Data section
⁂

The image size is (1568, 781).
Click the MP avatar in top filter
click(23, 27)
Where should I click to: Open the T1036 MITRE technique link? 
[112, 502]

⁂

Exercise
Produce a faithful copy of all the material above.

Result below
The image size is (1568, 781).
Click the MP avatar in top filter
click(23, 27)
Where should I click to: Open the T1036 MITRE technique link? 
[112, 502]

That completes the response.